Sabtu, 11 Oktober 2025
04_Janda Labil
“Jadi bagaimana, Dok?”
Kevin menutup matanya dan menghela napas lelah. “Sepertinya memang harus dioperasi. Tolong hubungi keluarganya biar saya yang jelaskan.”
“Baik, Dok!”
Kevin membanting berkas didepannya kesal. Memaki dirinya yang tidak bisa mengabulkan permintaan kedua orang tua pasien yang mengharapkan agar tidak ada operasi. Seorang pasien yang hanyalah bocah kecil yang berusia tujuh tahun.
Wajar jika mereka takut akan operasi. Membayangkan jika tubuh mungil putra mereka harus dilukai oleh sebilah pisau yang tajam tentu sangat menyakitkan.
Namun kesalahan sepele karena telat membawa putra mereka ke Rumah Sakit, mengkonsumsi obat biasa tanpa tahu apa sebenarnya yang menyerang tubuh simungil Agie. Membuat Kevin harus memutuskan jika operasi-lah jalan satu-satunya untuk menyembuhkan bocah malang itu.
Kevin mengusap wajahnya kasar. Dia butuh penetral. Dia butuh penyemangat.
Tangannya langsung meraih ponsel mahal yang tergeletak dimeja. Menekan satu nama dan panggilan langsung terhubung.
“Hallo…ya, Vin?”
“Kunti…lo bisa beliin gue Milk Tea yang biasa?”
“Bisa…lo operasi jam berapa? Mau gue bawaain sekarang?”
Bibir Kevin tersenyum, rasa bangga memenuhi dadanya. Sahabat yang bahkan sudah tahu keadaan dan keresahannya tanpa perlu dia cerita panjang lebar. Ingat jika dia membutuhkan minuman itu sebagai mood booster.
“Iya…sekarang ya. Gak pake lama!”
“Hehehe…siap, dokter cintaaah!”
Kevin mengulum senyum padahal sambungan telpon itu sudah terputus.

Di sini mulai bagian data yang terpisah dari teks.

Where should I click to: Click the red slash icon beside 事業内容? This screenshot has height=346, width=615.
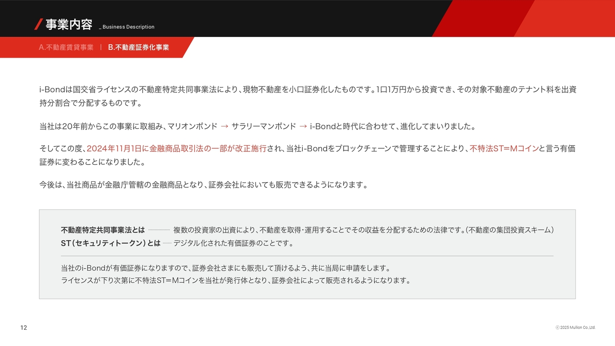pos(38,24)
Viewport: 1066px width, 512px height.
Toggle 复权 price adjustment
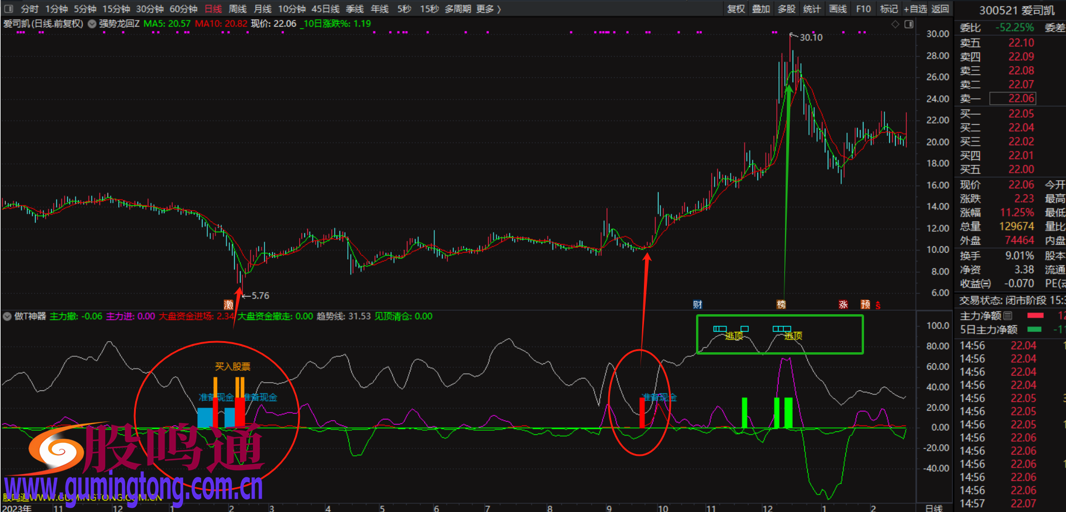click(x=736, y=9)
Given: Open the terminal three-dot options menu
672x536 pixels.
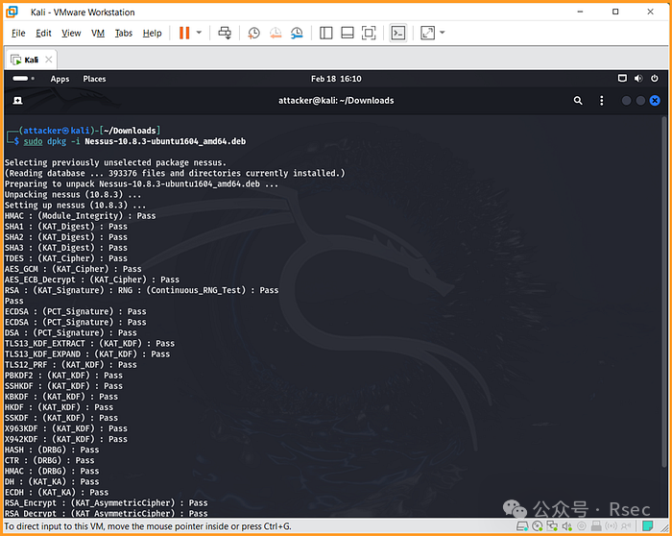Looking at the screenshot, I should point(602,100).
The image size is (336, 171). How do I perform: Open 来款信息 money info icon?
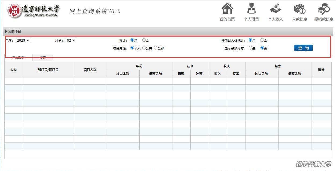click(x=299, y=9)
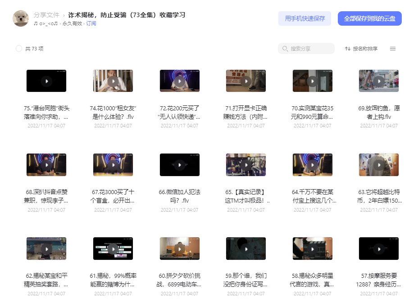Open the 69.放饵钓鱼 video thumbnail
Image resolution: width=409 pixels, height=299 pixels.
(x=379, y=81)
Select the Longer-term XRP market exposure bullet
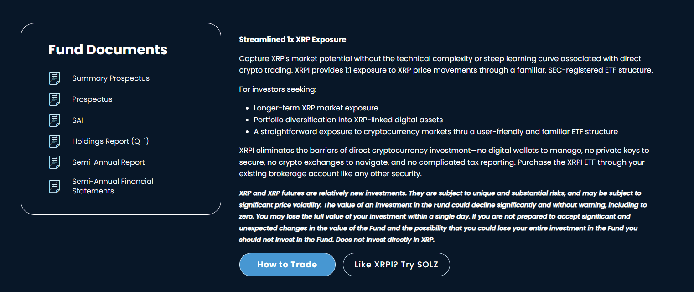Image resolution: width=694 pixels, height=292 pixels. tap(316, 108)
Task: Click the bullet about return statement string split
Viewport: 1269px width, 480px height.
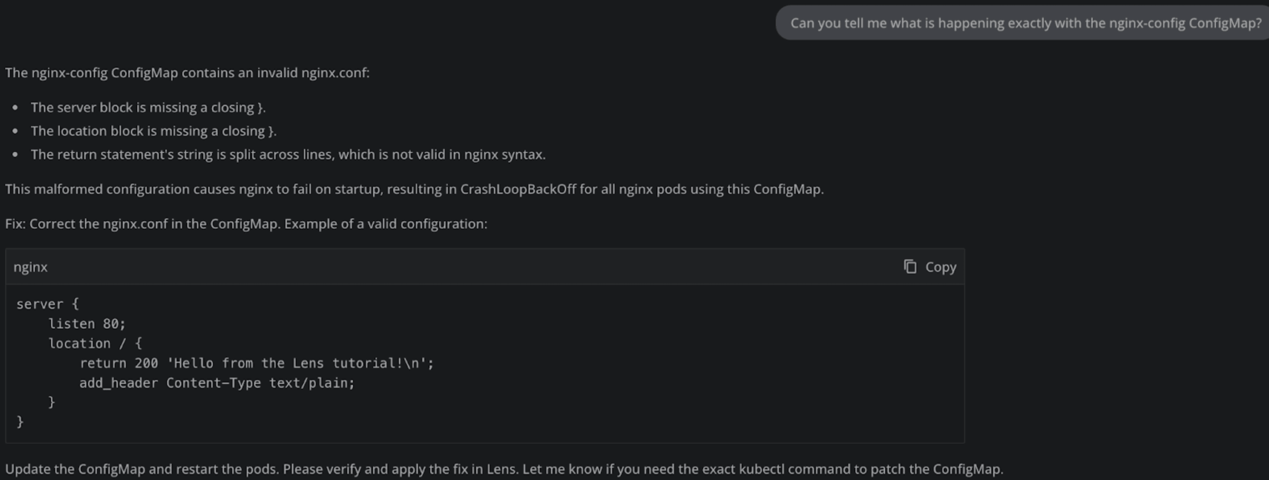Action: pyautogui.click(x=288, y=154)
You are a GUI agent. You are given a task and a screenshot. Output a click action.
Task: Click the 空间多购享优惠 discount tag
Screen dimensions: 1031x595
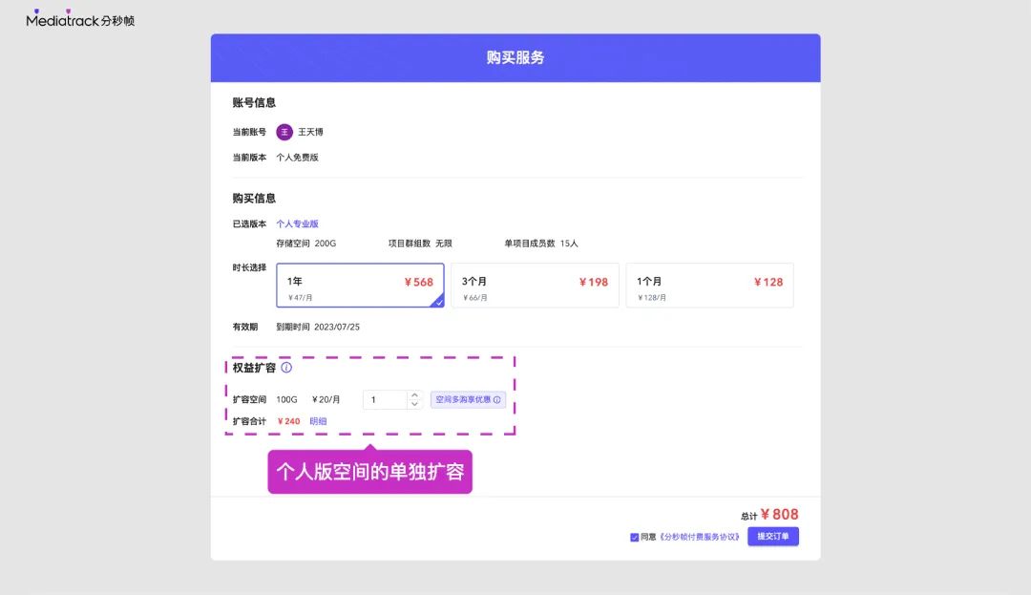[x=463, y=400]
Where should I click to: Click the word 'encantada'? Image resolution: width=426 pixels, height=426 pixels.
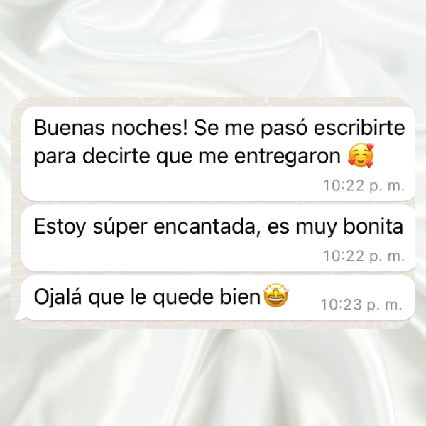coord(206,226)
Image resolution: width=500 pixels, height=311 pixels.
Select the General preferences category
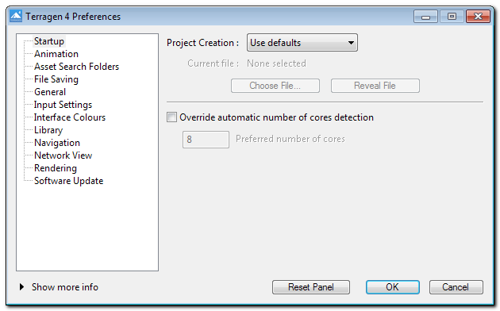click(50, 92)
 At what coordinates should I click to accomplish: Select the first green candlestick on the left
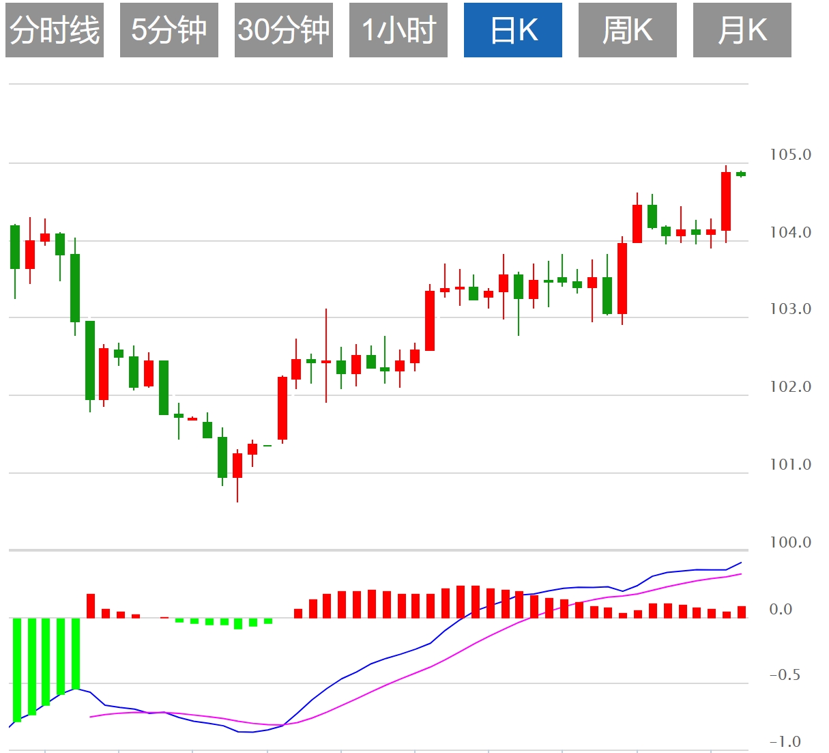[x=15, y=246]
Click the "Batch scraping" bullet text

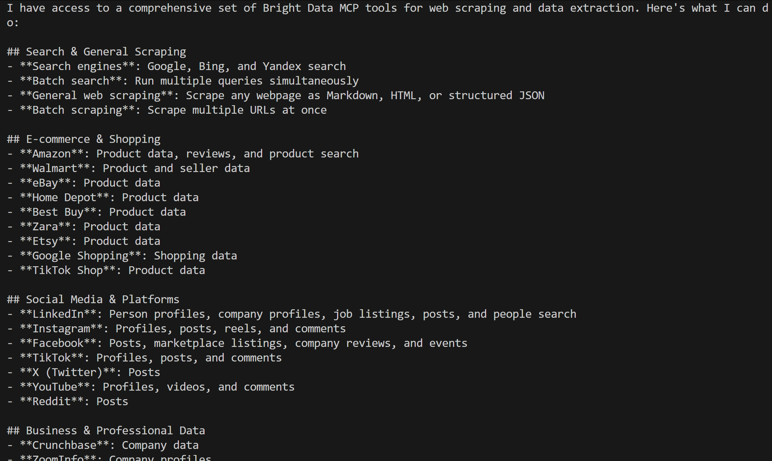click(173, 110)
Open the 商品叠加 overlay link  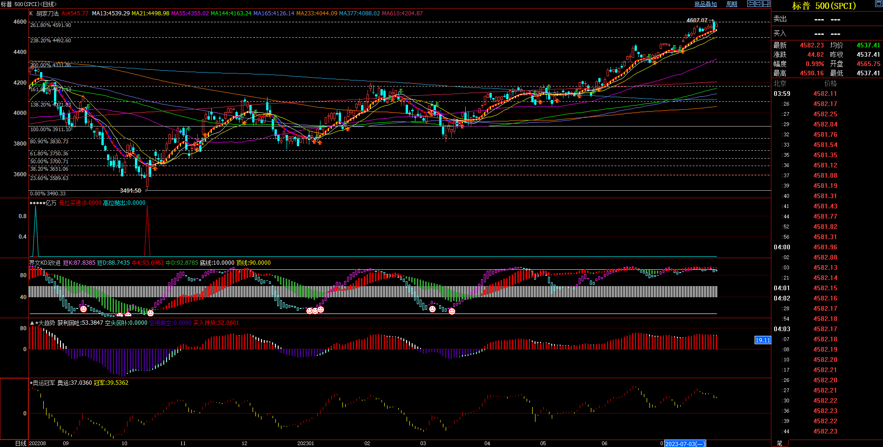tap(705, 4)
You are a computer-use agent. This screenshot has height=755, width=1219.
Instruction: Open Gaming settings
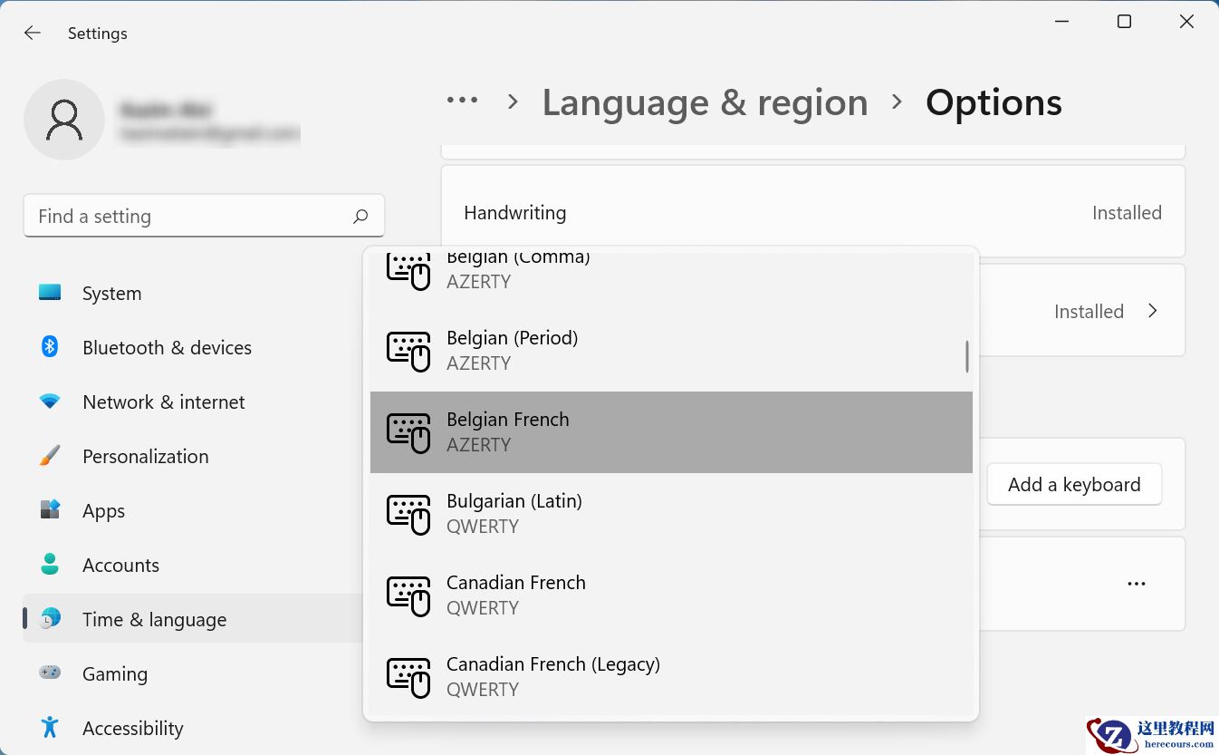pos(114,674)
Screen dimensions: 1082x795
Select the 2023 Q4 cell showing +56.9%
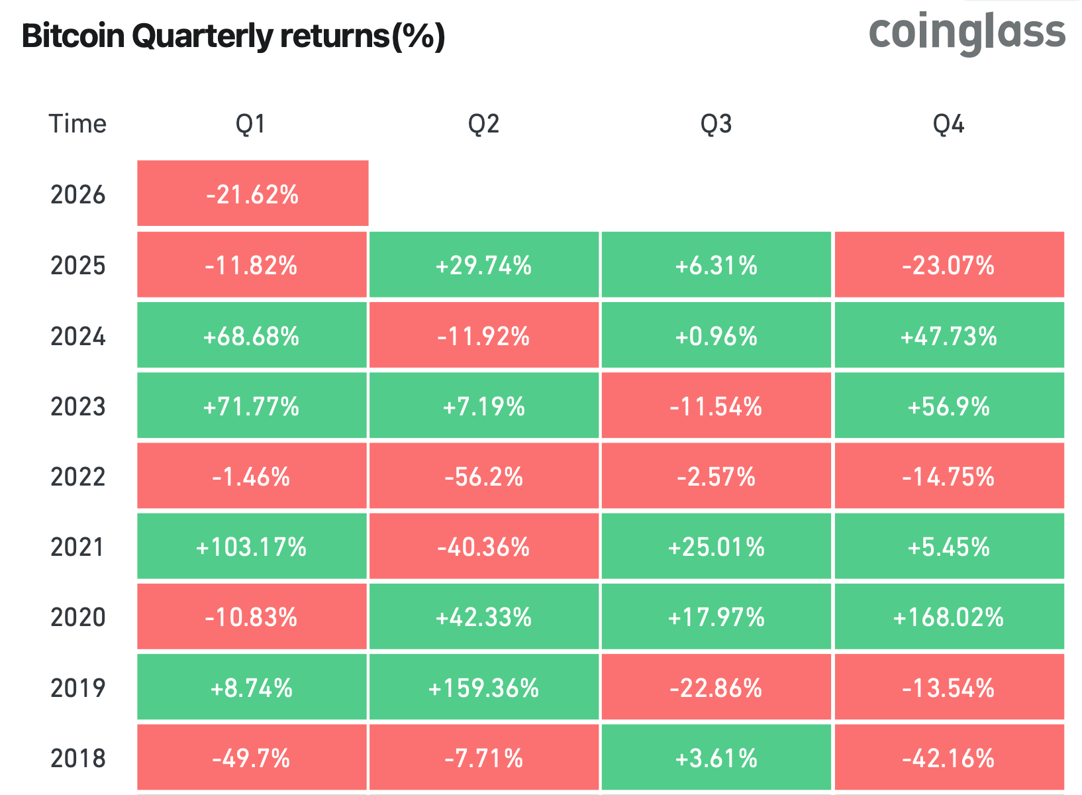pos(948,406)
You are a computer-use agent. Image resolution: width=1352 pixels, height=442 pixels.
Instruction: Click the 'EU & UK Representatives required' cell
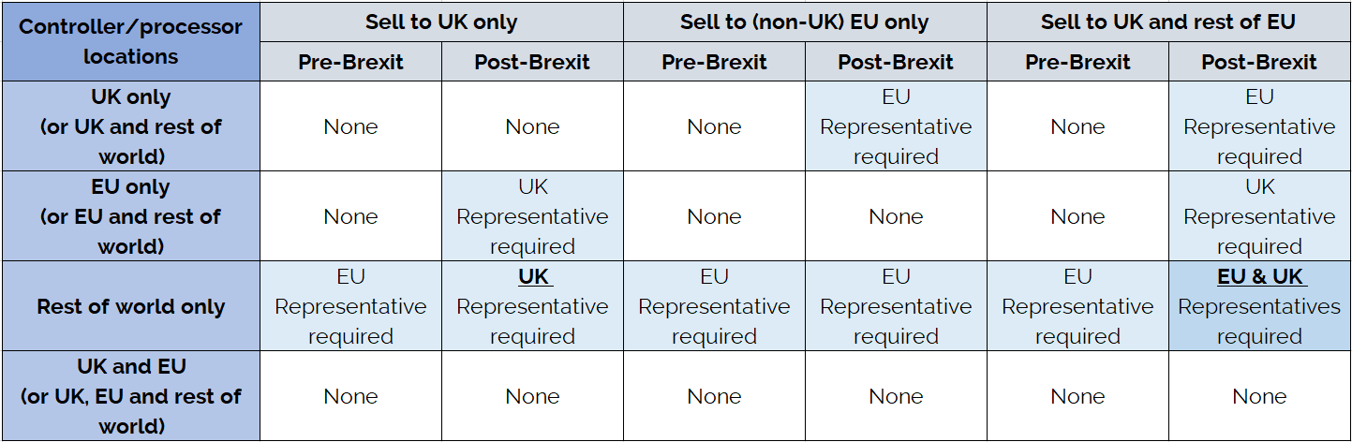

Hanya dalam hitungan lima belas menit, Yuri sudah berada didepan pintu ruangan Kevin. Tangannya langsung membuka tanpa ketukan. Kebiasaan.
Matanya langsung menangkap sosok Kevin yang menyenderkan kepala ke kursi dengan mata terpejam. Perlahan Yuri mendekat, meletakkan gelas plastik berisi Milk Tea dingin diatas meja. Yuri berjalan kebelakang kursi Kevin. Jemarinya dengan lembut menekan-nekan mengikuti alur alis tebal Kevin, bagian kesukaan Kevin.
Sahabat dokternya ini ternyata benar-benar tampan, ucap Yuri melantur dalam hati.
“Agie, Kun. Nanti sore…” ucap Kevin pelan.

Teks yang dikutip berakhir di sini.